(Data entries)
★ ★ ★ ★ ★

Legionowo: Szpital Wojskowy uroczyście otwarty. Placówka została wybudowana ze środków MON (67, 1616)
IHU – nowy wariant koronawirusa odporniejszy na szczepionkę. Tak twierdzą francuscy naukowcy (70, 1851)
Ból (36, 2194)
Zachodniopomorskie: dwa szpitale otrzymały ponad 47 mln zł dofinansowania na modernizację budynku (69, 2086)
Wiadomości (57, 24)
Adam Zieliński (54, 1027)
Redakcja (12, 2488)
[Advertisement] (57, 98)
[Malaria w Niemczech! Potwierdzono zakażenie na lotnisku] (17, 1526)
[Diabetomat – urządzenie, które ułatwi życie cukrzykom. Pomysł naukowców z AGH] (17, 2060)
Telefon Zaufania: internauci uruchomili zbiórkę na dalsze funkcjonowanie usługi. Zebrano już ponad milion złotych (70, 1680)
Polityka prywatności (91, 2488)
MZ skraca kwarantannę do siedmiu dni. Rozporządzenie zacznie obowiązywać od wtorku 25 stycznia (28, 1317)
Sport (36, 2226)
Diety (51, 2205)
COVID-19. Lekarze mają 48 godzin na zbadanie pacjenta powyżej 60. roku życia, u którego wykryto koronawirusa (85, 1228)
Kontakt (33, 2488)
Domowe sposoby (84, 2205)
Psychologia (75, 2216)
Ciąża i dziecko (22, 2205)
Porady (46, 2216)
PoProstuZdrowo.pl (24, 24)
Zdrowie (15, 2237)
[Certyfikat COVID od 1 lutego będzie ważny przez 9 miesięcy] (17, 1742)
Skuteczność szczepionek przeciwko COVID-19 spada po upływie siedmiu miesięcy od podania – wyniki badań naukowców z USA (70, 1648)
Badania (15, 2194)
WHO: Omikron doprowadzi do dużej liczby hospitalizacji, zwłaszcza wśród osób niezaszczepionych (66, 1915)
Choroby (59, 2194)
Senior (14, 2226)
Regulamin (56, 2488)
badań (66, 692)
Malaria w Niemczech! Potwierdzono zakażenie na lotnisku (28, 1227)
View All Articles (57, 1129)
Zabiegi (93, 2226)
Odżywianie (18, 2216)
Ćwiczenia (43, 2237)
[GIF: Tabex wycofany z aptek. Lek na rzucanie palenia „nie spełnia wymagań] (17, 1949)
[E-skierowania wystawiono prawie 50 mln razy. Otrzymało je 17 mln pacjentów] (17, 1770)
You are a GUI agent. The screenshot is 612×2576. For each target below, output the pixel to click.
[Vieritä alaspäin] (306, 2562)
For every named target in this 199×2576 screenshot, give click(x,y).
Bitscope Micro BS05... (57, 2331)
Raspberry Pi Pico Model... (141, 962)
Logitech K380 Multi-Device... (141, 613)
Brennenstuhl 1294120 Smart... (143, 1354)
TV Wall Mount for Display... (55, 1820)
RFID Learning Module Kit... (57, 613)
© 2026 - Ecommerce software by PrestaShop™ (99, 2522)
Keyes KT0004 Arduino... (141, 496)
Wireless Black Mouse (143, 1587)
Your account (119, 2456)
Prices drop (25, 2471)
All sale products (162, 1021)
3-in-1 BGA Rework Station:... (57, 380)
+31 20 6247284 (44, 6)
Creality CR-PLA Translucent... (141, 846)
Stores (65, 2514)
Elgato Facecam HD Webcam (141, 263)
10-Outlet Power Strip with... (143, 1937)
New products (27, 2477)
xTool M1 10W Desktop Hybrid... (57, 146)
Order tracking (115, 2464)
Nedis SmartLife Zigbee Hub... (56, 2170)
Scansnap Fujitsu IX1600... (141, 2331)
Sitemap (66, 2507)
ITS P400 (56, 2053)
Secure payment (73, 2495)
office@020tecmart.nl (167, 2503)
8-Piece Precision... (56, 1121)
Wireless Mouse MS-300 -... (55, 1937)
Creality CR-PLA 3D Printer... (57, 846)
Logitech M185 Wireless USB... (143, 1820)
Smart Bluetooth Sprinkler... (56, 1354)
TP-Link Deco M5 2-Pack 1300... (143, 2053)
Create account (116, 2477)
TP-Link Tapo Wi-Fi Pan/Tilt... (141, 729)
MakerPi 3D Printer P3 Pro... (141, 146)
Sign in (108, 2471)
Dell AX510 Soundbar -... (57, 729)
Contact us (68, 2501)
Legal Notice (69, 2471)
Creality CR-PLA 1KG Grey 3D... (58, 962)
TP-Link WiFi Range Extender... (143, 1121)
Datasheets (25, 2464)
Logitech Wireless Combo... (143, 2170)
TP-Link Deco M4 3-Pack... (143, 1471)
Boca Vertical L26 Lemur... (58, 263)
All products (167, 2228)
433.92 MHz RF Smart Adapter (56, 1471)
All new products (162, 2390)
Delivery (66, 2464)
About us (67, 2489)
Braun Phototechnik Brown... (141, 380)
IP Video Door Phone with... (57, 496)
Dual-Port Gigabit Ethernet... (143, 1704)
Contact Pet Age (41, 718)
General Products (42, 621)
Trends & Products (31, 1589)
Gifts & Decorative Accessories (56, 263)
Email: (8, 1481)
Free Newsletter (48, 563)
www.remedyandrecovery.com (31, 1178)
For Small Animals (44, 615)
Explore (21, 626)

★ ★ ★ ★ ★

* Problem description: The reply must present every entry, transcribed with its exact wording.

* Response:
Legionowo: Szpital Wojskowy uroczyście otwarty. Placówka została wybudowana ze środków MON (67, 1616)
IHU – nowy wariant koronawirusa odporniejszy na szczepionkę. Tak twierdzą francuscy naukowcy (70, 1851)
Ból (36, 2194)
Zachodniopomorskie: dwa szpitale otrzymały ponad 47 mln zł dofinansowania na modernizację budynku (69, 2086)
Wiadomości (57, 24)
Adam Zieliński (54, 1027)
Redakcja (12, 2488)
[Advertisement] (57, 98)
[Malaria w Niemczech! Potwierdzono zakażenie na lotnisku] (17, 1526)
[Diabetomat – urządzenie, które ułatwi życie cukrzykom. Pomysł naukowców z AGH] (17, 2060)
Telefon Zaufania: internauci uruchomili zbiórkę na dalsze funkcjonowanie usługi. Zebrano już ponad milion złotych (70, 1680)
Polityka prywatności (91, 2488)
MZ skraca kwarantannę do siedmiu dni. Rozporządzenie zacznie obowiązywać od wtorku 25 stycznia (28, 1317)
Sport (36, 2226)
Diety (51, 2205)
COVID-19. Lekarze mają 48 godzin na zbadanie pacjenta powyżej 60. roku życia, u którego wykryto koronawirusa (85, 1228)
Kontakt (33, 2488)
Domowe sposoby (84, 2205)
Psychologia (75, 2216)
Ciąża i dziecko (22, 2205)
Porady (46, 2216)
PoProstuZdrowo.pl (24, 24)
Zdrowie (15, 2237)
[Certyfikat COVID od 1 lutego będzie ważny przez 9 miesięcy] (17, 1742)
Skuteczność szczepionek przeciwko COVID-19 spada po upływie siedmiu miesięcy od podania – wyniki badań naukowców z USA (70, 1648)
Badania (15, 2194)
WHO: Omikron doprowadzi do dużej liczby hospitalizacji, zwłaszcza wśród osób niezaszczepionych (66, 1915)
Choroby (59, 2194)
Senior (14, 2226)
Regulamin (56, 2488)
badań (66, 692)
Malaria w Niemczech! Potwierdzono zakażenie na lotnisku (28, 1227)
View All Articles (57, 1129)
Zabiegi (93, 2226)
Odżywianie (18, 2216)
Ćwiczenia (43, 2237)
[GIF: Tabex wycofany z aptek. Lek na rzucanie palenia „nie spełnia wymagań] (17, 1949)
[E-skierowania wystawiono prawie 50 mln razy. Otrzymało je 17 mln pacjentów] (17, 1770)
You are a GUI agent. The screenshot is 612×2576. For each target below, output the pixel to click.
[Vieritä alaspäin] (306, 2562)
For every named target in this 199×2576 screenshot, give click(x,y).
Bitscope Micro BS05... (57, 2331)
Raspberry Pi Pico Model... (141, 962)
Logitech K380 Multi-Device... (141, 613)
Brennenstuhl 1294120 Smart... (143, 1354)
TV Wall Mount for Display... (55, 1820)
RFID Learning Module Kit... (57, 613)
© 2026 - Ecommerce software by PrestaShop™ (99, 2522)
Keyes KT0004 Arduino... (141, 496)
Wireless Black Mouse (143, 1587)
Your account (119, 2456)
Prices drop (25, 2471)
All sale products (162, 1021)
3-in-1 BGA Rework Station:... (57, 380)
+31 20 6247284 (44, 6)
Creality CR-PLA Translucent... (141, 846)
Stores (65, 2514)
Elgato Facecam HD Webcam (141, 263)
10-Outlet Power Strip with... (143, 1937)
New products (27, 2477)
xTool M1 10W Desktop Hybrid... (57, 146)
Order tracking (115, 2464)
Nedis SmartLife Zigbee Hub... (56, 2170)
Scansnap Fujitsu IX1600... (141, 2331)
Sitemap (66, 2507)
ITS P400 (56, 2053)
Secure payment (73, 2495)
office@020tecmart.nl (167, 2503)
8-Piece Precision... (56, 1121)
Wireless Mouse MS-300 -... (55, 1937)
Creality CR-PLA 3D Printer... (57, 846)
Logitech M185 Wireless USB... (143, 1820)
Smart Bluetooth Sprinkler... (56, 1354)
TP-Link Deco M5 2-Pack 1300... (143, 2053)
Create account (116, 2477)
TP-Link Tapo Wi-Fi Pan/Tilt... (141, 729)
MakerPi 3D Printer P3 Pro... (141, 146)
Sign in (108, 2471)
Dell AX510 Soundbar -... (57, 729)
Contact us (68, 2501)
Legal Notice (69, 2471)
Creality CR-PLA 1KG Grey 3D... (58, 962)
TP-Link WiFi Range Extender... (143, 1121)
Datasheets (25, 2464)
Logitech Wireless Combo... (143, 2170)
TP-Link Deco M4 3-Pack... (143, 1471)
Boca Vertical L26 Lemur... (58, 263)
All products (167, 2228)
433.92 MHz RF Smart Adapter (56, 1471)
All new products (162, 2390)
Delivery (66, 2464)
About us (67, 2489)
Braun Phototechnik Brown... (141, 380)
IP Video Door Phone with... (57, 496)
Dual-Port Gigabit Ethernet... (143, 1704)
Contact Pet Age (41, 718)
General Products (42, 621)
Trends & Products (31, 1589)
Gifts & Decorative Accessories (56, 263)
Email: (8, 1481)
Free Newsletter (48, 563)
www.remedyandrecovery.com (31, 1178)
For Small Animals (44, 615)
Explore (21, 626)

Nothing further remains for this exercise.